Let's hope schools throughout the state -- and the country, for that matter -- follow the lead that Robert C. Byrd High School has taken when it comes to security.
ANSER Analytic Services installed a biometric access control system for the school's mechanical room this week. Now, authorized personnel must not only swipe their identification badge, but scan either their palm or finger as well.
The installation is serving as a demonstration of biometrics' potential in enhancing school security. Such systems provide control over access, allow positive identification of individuals and provide a record of those entering and leaving schools.
According to Grant Norman, ANSER program manager, the technology -- a process of positive identification through the scanning of unique body characteristics such as fingerprints, eyes, voice patterns and more -- "raises security up a level."
Other security measures have some glitches.

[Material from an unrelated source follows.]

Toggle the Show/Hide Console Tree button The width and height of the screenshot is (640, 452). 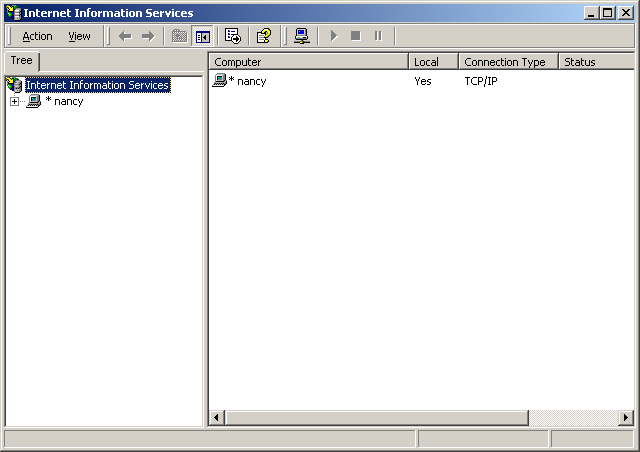pyautogui.click(x=202, y=36)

Identification cards, for instance, can be lost and used by other, unauthorized individuals. Video cameras -- in order to be effective -- need to be installed throughout the entire school building. They would also need to be monitored in "real-time" by several school officials throughout the entire day -- an impractical and costly proposition.
Biometrics may not be an infallible security measure, but it appears to be the best we have today. It also appears to be cost-effective, with the palm-scanning equipment costing $1,200 and the fingerprint scan device priced at $700.
That seems a small price to pay to provide students, faculty and parents with the peace of mind they deserve.